* BEGIN EXTRACTED TEXT *

Deep Learning

Foundations

Perceptron

The perceptron set the foundations for Neural Network models. It can be used to predict two-class classification problems, using a nonlinear activation sign function, which outputs $-1$ for negative values, $+1$ for non-negative values. The general form is therefore:

$$ y(x) = sign(w \cdot x + b) $$

According to this, if a record is classified correctly, we get $y(w\cdot x + b) > 0$, so we'll want to maximize the sum of these quantities. We obtain a cost function (just the inverse of this) and find the gradient wrt the weights and the bias:

$$ \begin{gathered} \nabla_{w} L(w, b)=-\sum_{x_{i} \in M} y_{i} \cdot x_{i} \\ \nabla_{b} L(w, b)=-\sum_{x_{i} \in M} y_{i} \end{gathered} $$

and the update rule:

$$ \begin{gathered} w_{i+1}=w_{i}+a \cdot y_{i} \cdot x_{i} \\ b_{i+1}=b_{i}+a \cdot y_{i} \end{gathered} $$

where $a$ is the learning rate. Note that this algorithm is not guaranteed to converge: when the data are not linearly separable, the algorithm will not converge.

Gradient Descent

Gradient descent is based on the observation that if a multi-variable function $F(x)$ is defined and differentiable in a neighbourhood of a point $a$, then it decreases fastest if one goes from $a$ in the direction of the negative gradient. Follows from this that, for a small enough learning rate, $\mathbf{a}{n+1}=\mathbf{a}{n}-\gamma \nabla F\left(\mathbf{a}_{n}\right)$ will be smaller than $a_n$.

* END EXTRACTED TEXT *

From the deep learning text, copy out word for word the part that opens with the words containing "where $a$ is" and closes with "will not converge.". The items play no part in this exercise.

* BEGIN RECORD EXTRACTS *

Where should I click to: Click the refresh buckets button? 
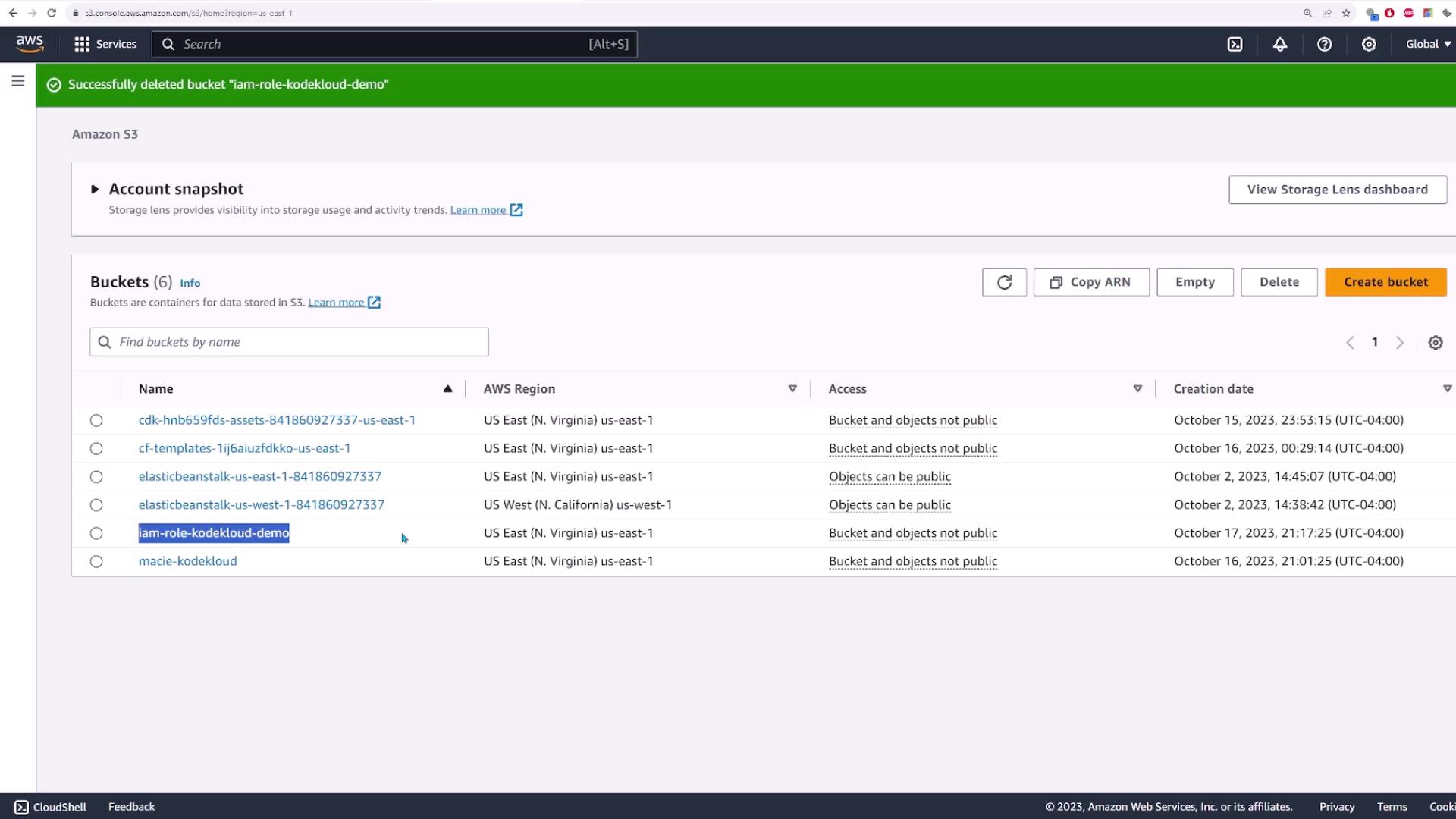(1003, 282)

* END RECORD EXTRACTS *
* BEGIN RECORD EXTRACTS *

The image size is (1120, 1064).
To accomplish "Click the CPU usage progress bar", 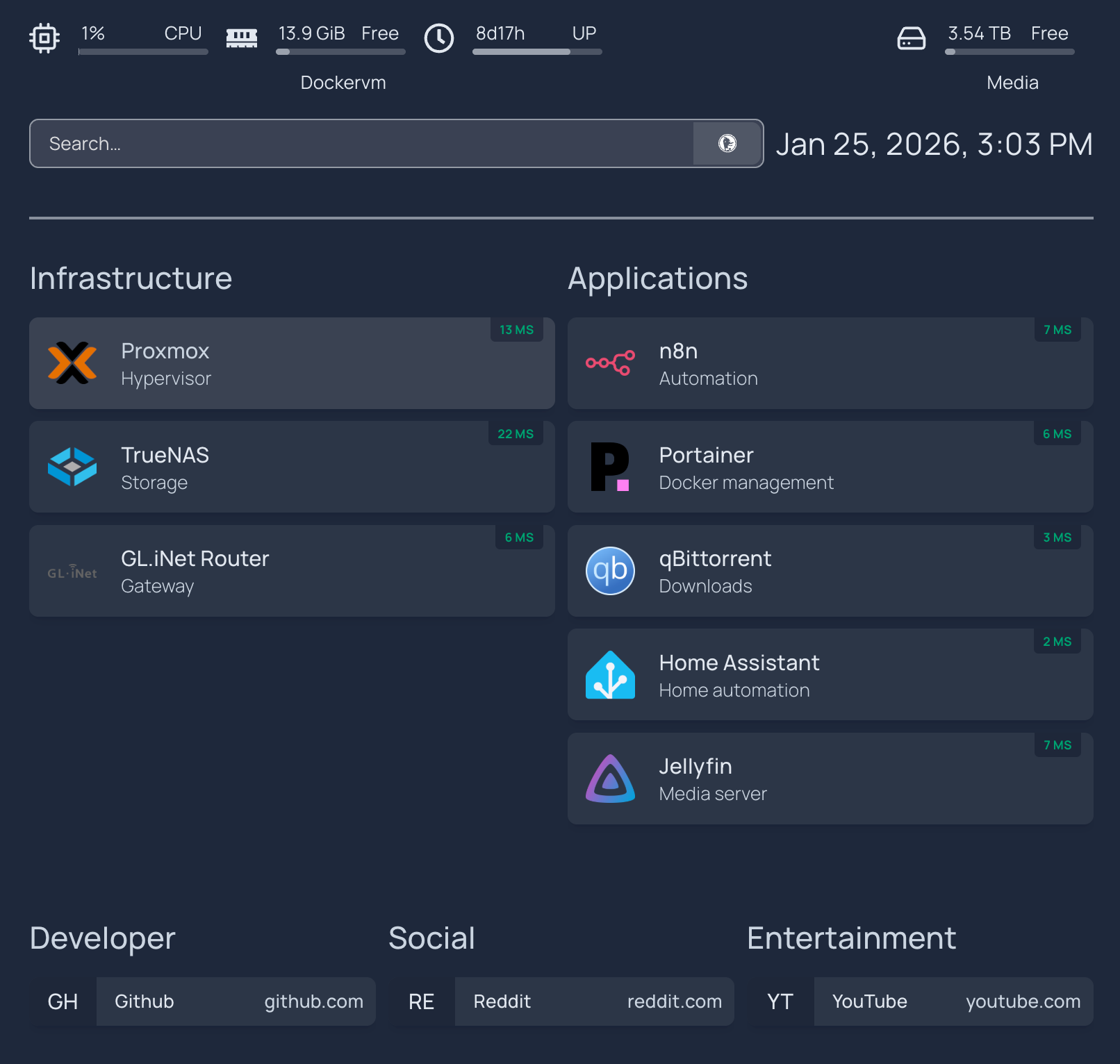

* END RECORD EXTRACTS *

SOLUTION TO THIS PROBLEM —
where $a$ is the learning rate. Note that this algorithm is not guaranteed to converge: when the data are not linearly separable, the algorithm will not converge.